薄いピンクのガーベラに可愛らしい白の霞草だ。
来客用の飾り花がこんなところにあっていいのかとエリカは驚き、顔を上げた。
「大丈夫でしょ。あんなにごてごての薔薇だらけの中から、ガーベラ一本無くなっても誰も気づきもしませんよ」
肩を竦める由貴斗。確かに華美に彩られた花々の中でガーベラや霞草はほとんど目立たず、最早引き立てにもなっていない。
決して由貴斗の言動は誉められたものてはないが、的を射ているだけにエリカは咎めもせずにクスリと笑ってしまった。
「ここにいてもいい?」
あまり他人になつくことのないエリカだったが、気がつけば口からはそんな言葉が溢れていた。

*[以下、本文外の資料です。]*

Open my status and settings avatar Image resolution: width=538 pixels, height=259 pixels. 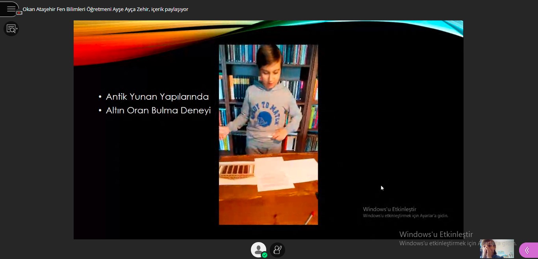(x=258, y=249)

由貴斗の隣は穏やかな時が流れていた。日頃からギスギスした空気に当てられてきたエリカには、その雰囲気がどこか酷く懐かしかった。
「いいですよ、お嬢様」
出会ったときと全く同じ文句を口にし、由貴斗はふわりと笑った。
目元は相変わらず髪に隠れていたが、それでも紅仁には笑っているとはっきりわかった。
大正3年、如月の暮れ。
暖かな春までもう少しの庭の南外れ。
エリカは自分の運命を後に大きく動かすことになる人物に出会った。エリカ・アンジュ・サミュエルソン、またの名を壱倉永莉佳、7歳の頃の出来事である。